▶ What is expected
Please print the entries below exactly, from the line with "Task: Open All" through the line with "Screen dimensions: 1456x819", including both of those lines and leaving out all others.

▶ Data for this exercise
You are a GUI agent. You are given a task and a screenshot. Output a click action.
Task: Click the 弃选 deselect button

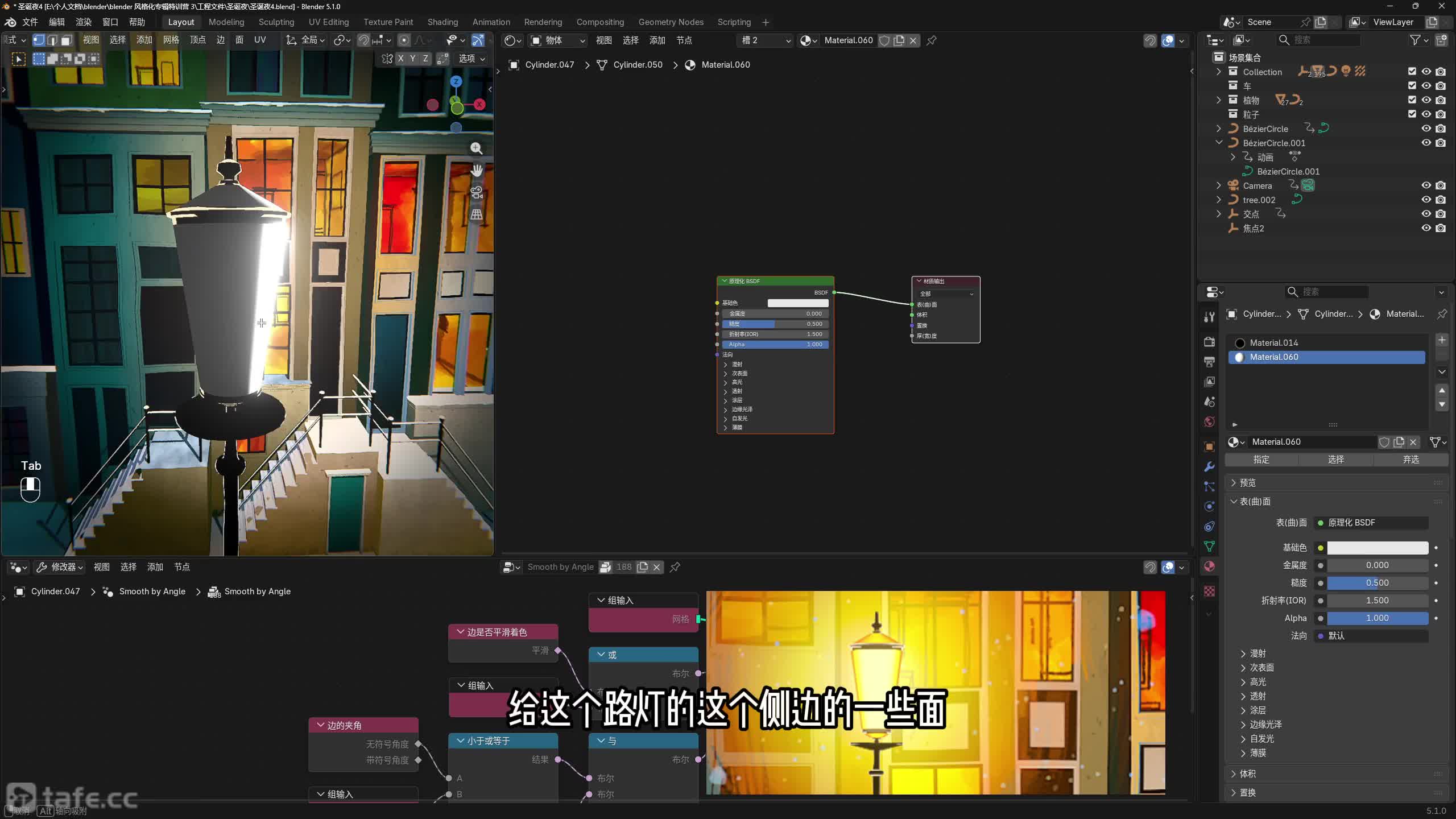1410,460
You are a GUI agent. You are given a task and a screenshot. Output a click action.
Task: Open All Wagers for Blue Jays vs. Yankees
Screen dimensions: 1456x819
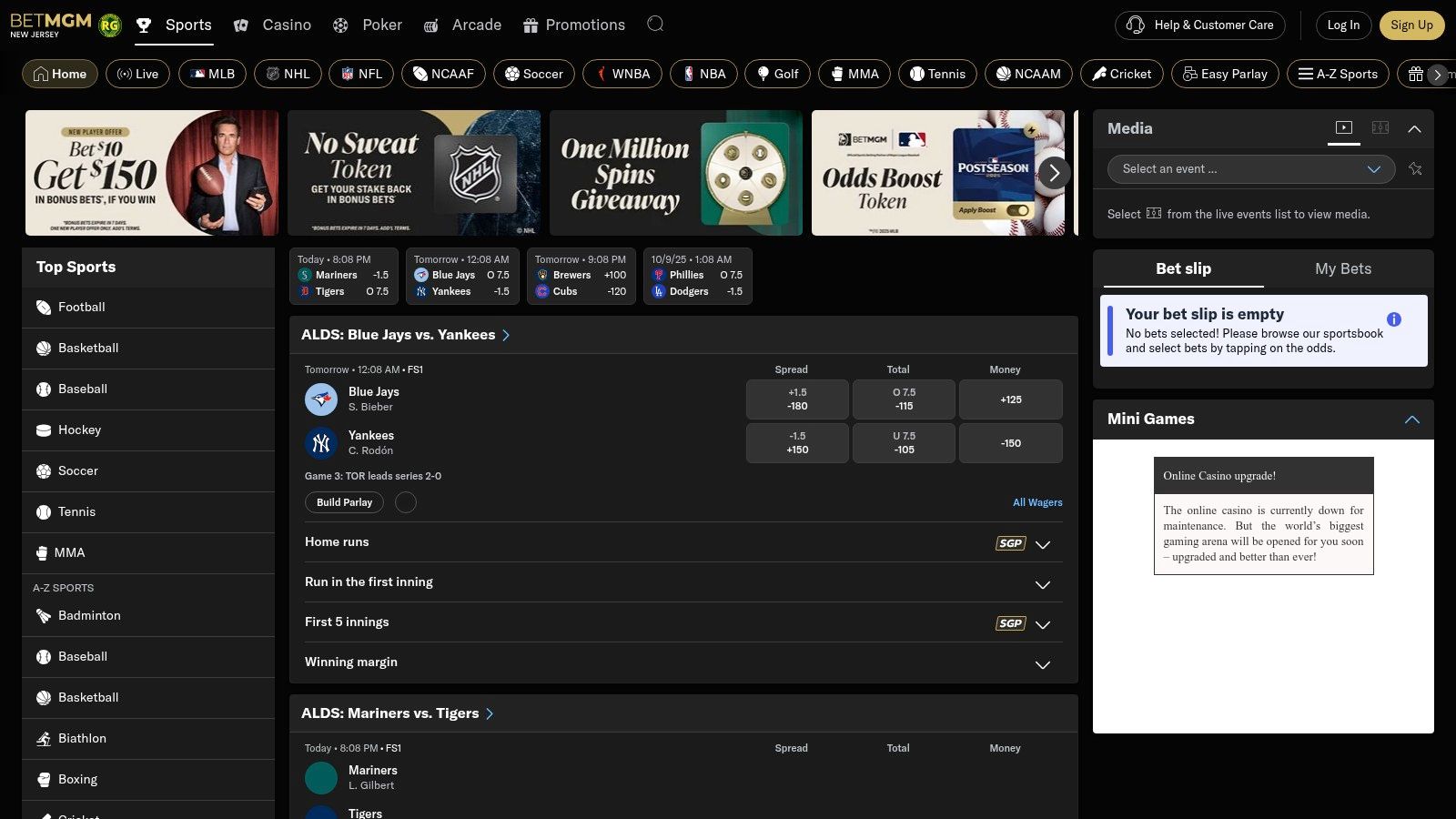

---

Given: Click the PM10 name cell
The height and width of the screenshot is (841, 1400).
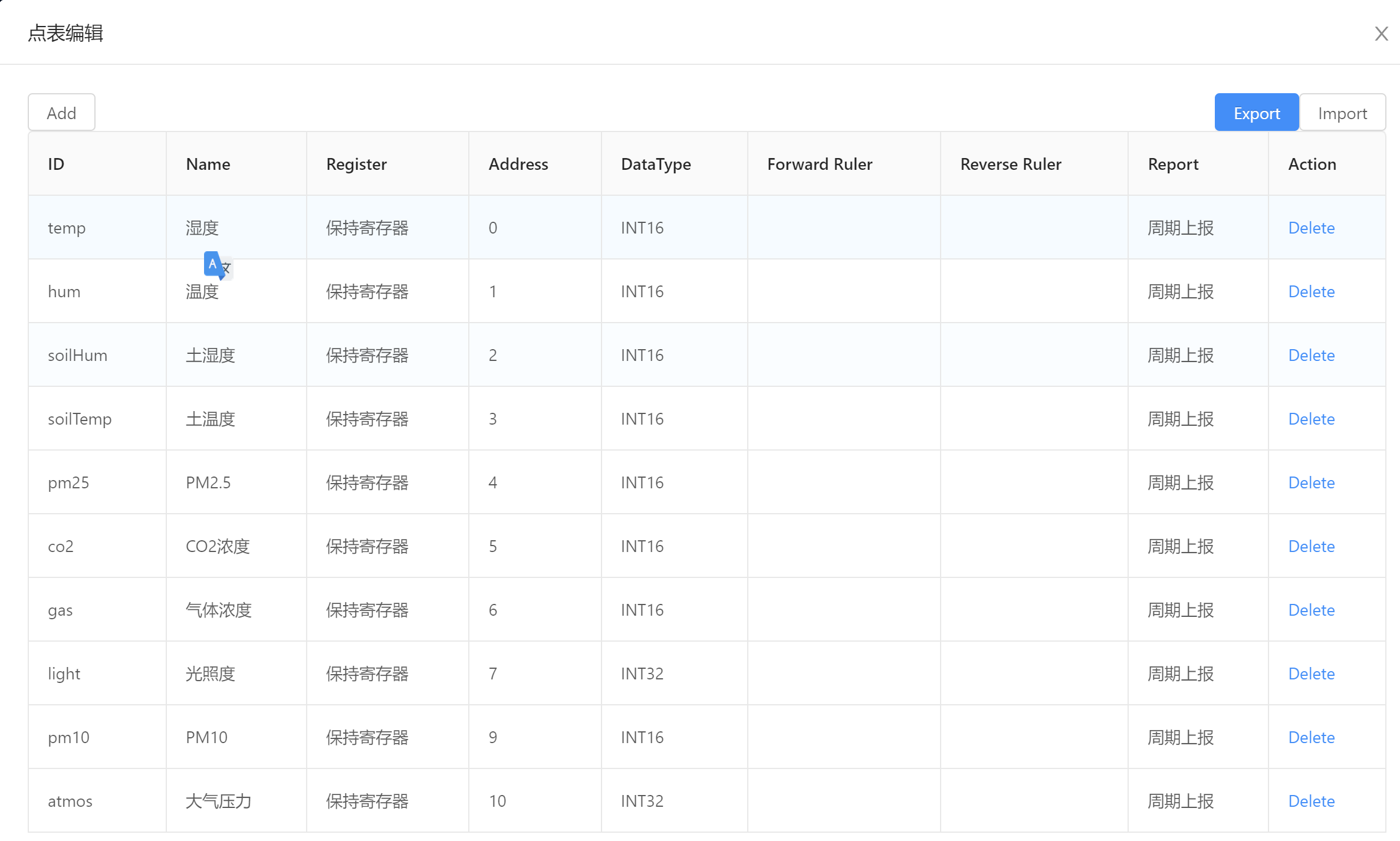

▶ Written response
Task: Open All Wagers for Blue Jays vs. Yankees
Screen dimensions: 1456x819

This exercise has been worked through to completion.